[I first wrote this in... hmm, maybe 2002? earlier? I dunno. It's been sitting in limbo on my computer for some time, but I've decided to give it a place to live on the blog. Because reasons.]
NOTE TO TITANIC FANS: You may not want to read this. It's not pretty.
When first released in 1997, Titanic broke all kinds of box-office records. This love story between two people of different social classes, set aboard the world's most famous doomed luxury liner, seemed to resonate with audiences all over the world. Moviegoers watched the three-hour film multiple times in first-run theatres (some of them quoting lines right in sync with Kate Winslet and Leonardo DiCaprio), teenage girls designed their prom dresses after post-Edwardian fashions, college students were compelled to change their majors. Most of Western society was seduced by Titanic; nobody seemed surprised when it swept the Oscars in 1998.
And I have to admit that, at least for a while, I was seduced right along with them. The movie does have its problems -- it's big to the point of being overblown, riddled with tired love-story clichés, and there's one hour of '70s disaster movie plopped right in the middle of the romance.
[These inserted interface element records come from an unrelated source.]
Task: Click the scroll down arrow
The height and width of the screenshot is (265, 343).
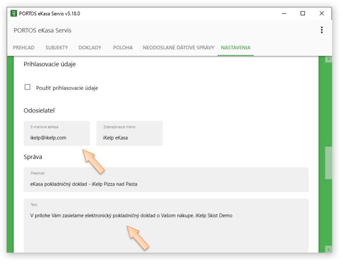Action: coord(328,249)
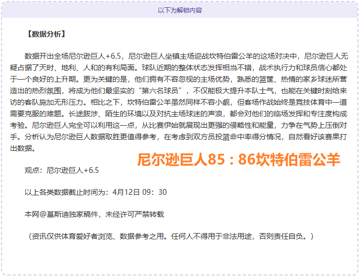This screenshot has width=360, height=276.
Task: Click the '观点：尼尔逊巨人+6.5' line
Action: [x=61, y=170]
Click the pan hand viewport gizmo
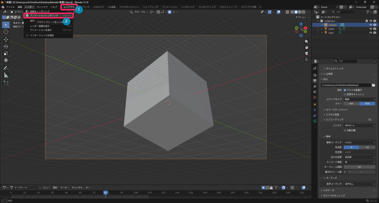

And yet, somehow, the whole appears greater than the sum of its parts. While you watch it, the film works. Your understanding of reality is temporarily placed on the back burner while you are immersed in James Cameron's vision of 1914.
All this, despite the utter odiousness of Rose DeWitt Bukater.
It's true. When you step out of the narrative spell and really think about it for a minute, Rose is one of the most selfish characters ever articulated in cinema. We are clearly meant to identify with Rose and sympathize with her situation -- trapped in a rigid upper-class society, she yearns to be free but seems unable to break the chains of her social strictures. Yet Rose begins as a wholly self-centered creature, and remains so throughout the film. As my sister likes to say, "it's all about her."
From her earliest recalled memories as a 17-year-old girl, Rose is spoiled, self-involved and bitingly sarcastic to all around her. Brooding on her impending loveless marriage to Cal, a wealthy cad (and trust me, they would so deserve each other), she feigns boredom when first faced with the size and grandeur of the Titanic. All she can see is a prison ship, leading her away in the chains of unhappy wedlock. Rose has nary a good word for anyone, tartly smarting off to her mother, her fiancé, and the other wealthy passengers in first class. As we soon discover, Rose has been urged into this marriage by her mother, a widow trying to conceal her penury, who is saddled with her late husband's remarkable debts (Rose's selfish gene seems to have been passed down by both parents). Yet far from owing any real sense of duty to her mother, Rose soon decides to commit suicide rather than marry her odious fiancé. She is only pulled from the brink by Jack, who actually does have a strong sense of duty -- willing to save a total stranger from the icy water, even if it means risking his own life.
Once Rose falls for Jack, she flouts her mother and societal expectations to do just as she chooses with him. She even has him sketch her in the nude -- outrageously, while still wearing her fiancé's engagement gift around her neck. Then she further slaps courtesy and decorum in the face by taking Jack's sketch and presenting it to her fiancé as a gift. As the ship sinks, Rose makes the conscious choice to walk away from her family and friends forever in order to go with Jack. Yet Rose's selfishness extends even further, allowing her to discard the man she ostensibly loves in order to survive. When they find a piece of ship buoyant enough to hold one or the other of them, but not both, Rose does not behave as you would expect a woman in love to do -- wouldn't she have preferred to take her chances in the icy water, rather than watch her lover freeze to death beside her? Yet this latter is precisely what she chooses, and her lover excuses away her self-serving behavior even as he perishes. Rose's utter lack of principles is neatly summarized in her final scene with Jack. Only an instant after she promises, "I'll never let go, Jack," she in fact does let go, so Jack's frozen corpse can sink slowly and prettily into the depths of the Atlantic.
After her rescue, Rose continues to walk her chosen path of pure self-involvement. She never again attempts to contact her penniless mother, preferring to let her believe "Rose DeWitt Bukater" perished aboard the ship, and leaving Mom to her own devices. Rose marries a man without ever revealing to him her past life, and (as intimated in a sweeping series of black-and-white photos) continues to do exactly as she chooses for years. At the end of her life, when the salvage crew brings her back to Titanic, she gets to spill the beans about the whole event without betraying even a glimmer of guilt about her choices. Finally, the coup de grace -- rather than bequeathing the priceless Coeur de la Mer to her granddaughter, or giving it to Brock, the man who's spent years of his life and millions of dollars searching for it, she carelessly tosses the necklace into the ocean. She even gets to die warm in her bed, just as her sacrificed lover predicted she would.
Yep, it's all about her. And, human nature being what it is, chances are good that you were rooting for the selfish brat all through the narrative. Perhaps that is really what makes Titanic so remarkable as a film -- it features a thoroughly unlovable character who makes you care about her anyway.